Command-Line Options

validate_parquet_linkml.py

Usage: validate_parquet_linkml.py <parquet_file> [OPTIONS]

Required Arguments:
  parquet_file          Path to parquet file or directory

Optional Arguments:
  --class, -C NAME      LinkML class name (auto-detected if not specified)
  --schema, -s PATH     Path to LinkML schema (default: CDM schema)
  --max-rows N          Maximum rows to validate (default: all)
  --chunk-size N        Validate in chunks of N rows (for large files)
  --verbose, -v         Print detailed validation output

Examples

# Validate first 1000 rows only
uv run python scripts/cdm_analysis/validate_parquet_linkml.py \
    /path/to/sdt_sample.parquet \
    --max-rows 1000

# Validate in chunks (for large files)
uv run python scripts/cdm_analysis/validate_parquet_linkml.py \
    /path/to/sdt_gene.parquet \
    --chunk-size 10000 \
    --verbose

# Use custom schema
uv run python scripts/cdm_analysis/validate_parquet_linkml.py \
    file.parquet \
    --schema my_schema.yaml \
    --class MyClass

Table-to-Class Mapping

The validation script automatically detects the LinkML class from the table name:

Table Name LinkML Class
sdt_location Location
sdt_sample Sample
sdt_community Community
sdt_reads Reads
sdt_assembly Assembly
sdt_bin Bin
sdt_genome Genome
sdt_gene Gene
sdt_strain Strain
sdt_taxon Taxon
sdt_asv ASV
sdt_protocol Protocol
sdt_image Image
sdt_condition Condition
sdt_dubseq_library DubSeqLibrary
sdt_tnseq_library TnSeqLibrary
sdt_enigma ENIGMA
sys_typedef SystemTypedef
sys_ddt_typedef SystemDDTTypedef
sys_oterm SystemOntologyTerm
sys_process SystemProcess
sys_process_input SystemProcessInput
sys_process_output SystemProcessOutput
ddt_ndarray DynamicDataArray

Validation Strategies by Table Size

The batch validation script uses different strategies based on table size:

Small Tables (<100K rows)

Strategy: Full validation Examples: Location, Sample, Community, Protocol, ENIGMA

validate_parquet_linkml.py sdt_location --verbose

Medium Tables (100K-1M rows)

Strategy: Chunked validation Examples: Reads, sys_oterm

validate_parquet_linkml.py sdt_reads --chunk-size 10000

Large Tables (>1M rows)

Strategy: Sample validation (first 10K rows) Examples: Gene, sys_process, sys_process_input, sys_process_output

validate_parquet_linkml.py sdt_gene --max-rows 10000

Rationale: - Full validation of 82M+ rows is impractical - Sample validation catches schema mismatches - Use --max-rows to adjust sample size

Interpreting Results

Successful Validation

Auto-detected class: Protocol

Validating sdt_protocol
  Class: Protocol
  Total rows: 42
  Validating: 42 rows
No issues found

✅ Validation passed (42 rows)

Validation Errors

[ERROR] [/tmp/file.yaml/0] Additional properties are not allowed
    ('unknown_field' was unexpected) in /
[ERROR] [/tmp/file.yaml/1] None is not of type 'string' in /id
[ERROR] [/tmp/file.yaml/2] 'required_field' is a required property in /

❌ Validation failed

Common Error Types:

  1. Additional properties: Column in parquet not defined in schema
  2. Fix: Add missing slot to schema OR remove column from data

  3. Type mismatches: Value doesn't match expected type

  4. Example: None where string required
  5. Fix: Fix data quality OR make field optional in schema

  6. Required property missing: Required field has NULL value

  7. Fix: Populate required fields OR make field optional

Known Issues and Limitations

1. Column Naming Mismatches

Issue: Parquet columns may not match schema slot names exactly.

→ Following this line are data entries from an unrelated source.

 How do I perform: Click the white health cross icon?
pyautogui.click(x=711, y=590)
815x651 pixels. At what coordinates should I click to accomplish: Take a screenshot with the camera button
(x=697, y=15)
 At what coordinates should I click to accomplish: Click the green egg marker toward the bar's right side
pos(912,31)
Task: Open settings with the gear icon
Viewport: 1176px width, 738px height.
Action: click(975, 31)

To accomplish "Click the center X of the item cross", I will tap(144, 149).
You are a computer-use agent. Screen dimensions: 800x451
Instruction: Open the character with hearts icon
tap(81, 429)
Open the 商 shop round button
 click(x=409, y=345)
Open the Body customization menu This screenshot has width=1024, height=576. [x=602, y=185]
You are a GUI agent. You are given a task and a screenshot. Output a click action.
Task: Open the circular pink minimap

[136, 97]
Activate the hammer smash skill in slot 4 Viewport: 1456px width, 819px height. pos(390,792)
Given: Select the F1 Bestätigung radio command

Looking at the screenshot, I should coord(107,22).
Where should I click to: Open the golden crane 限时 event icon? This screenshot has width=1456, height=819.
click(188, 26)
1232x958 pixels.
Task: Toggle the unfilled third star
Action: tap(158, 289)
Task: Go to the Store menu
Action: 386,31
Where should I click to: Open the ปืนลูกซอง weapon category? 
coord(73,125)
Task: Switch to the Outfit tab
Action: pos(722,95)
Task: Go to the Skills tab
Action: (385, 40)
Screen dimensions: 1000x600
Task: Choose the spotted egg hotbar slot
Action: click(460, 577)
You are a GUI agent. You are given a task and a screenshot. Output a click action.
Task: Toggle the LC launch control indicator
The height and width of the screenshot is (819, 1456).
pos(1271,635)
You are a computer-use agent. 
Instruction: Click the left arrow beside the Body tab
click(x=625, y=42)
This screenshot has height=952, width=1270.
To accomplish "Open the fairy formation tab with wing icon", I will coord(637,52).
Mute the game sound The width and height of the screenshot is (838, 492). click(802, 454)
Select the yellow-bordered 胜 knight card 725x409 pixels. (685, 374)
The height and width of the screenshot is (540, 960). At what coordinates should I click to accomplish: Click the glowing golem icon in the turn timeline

Example: - Schema slot: description - Parquet column: sdt_protocol_description

Solution: Update schema to match CDM naming conventions (add sdt_ prefix).

2. NULL Values in Required Fields

Issue: Some CDM tables have NULL values in fields marked as required.

Example: sdt_enigma table has sdt_enigma_id = NULL

Solutions: - Fix data quality in CDM database - Make field optional in schema (if appropriate) - Document known data quality issues

3. Large Table Performance

Issue: Validating 82M+ rows is memory-intensive and slow.

Solutions: - Use --chunk-size for chunked validation - Use --max-rows for sample validation - Skip brick tables (ddt_brick*) - they have heterogeneous schemas

4. Brick Tables

Issue: Dynamic data bricks (ddt_brick0000001, etc.) have heterogeneous schemas.

Status: Not currently validated - schema varies per brick.

Future: Implement custom validation using sys_ddt_typedef metadata.

Validation Reports

Batch Validation Output

The validate_all_cdm_parquet.sh script creates timestamped logs:

validation_reports/cdm_parquet/validation_20251201_143022.log

Report Contents

================================================
CDM Parquet Validation Report
================================================
Database: data/enigma_coral.db
Log file: validation_20251201_143022.log
Started: Mon Dec 1 14:30:22 PST 2025

=== Static Entity Tables (sdt_*) ===

[1] Validating sdt_location (Location, strategy: full)...
  ✅ PASSED
[2] Validating sdt_sample (Sample, strategy: full)...
  ✅ PASSED
...

================================================
Validation Summary
================================================
Total tables validated: 23
  ✅ Passed: 22
  ❌ Failed: 1
  ⊘ Skipped: 20

Completed: Mon Dec 1 14:35:47 PST 2025

Troubleshooting

"pandas not installed"

uv pip install pandas

"pyarrow not installed"

uv pip install pyarrow
# Or update dependencies
uv sync

"Schema not found"

Ensure you're running from the repository root:

cd /path/to/linkml-coral
uv run python scripts/cdm_analysis/validate_parquet_linkml.py ...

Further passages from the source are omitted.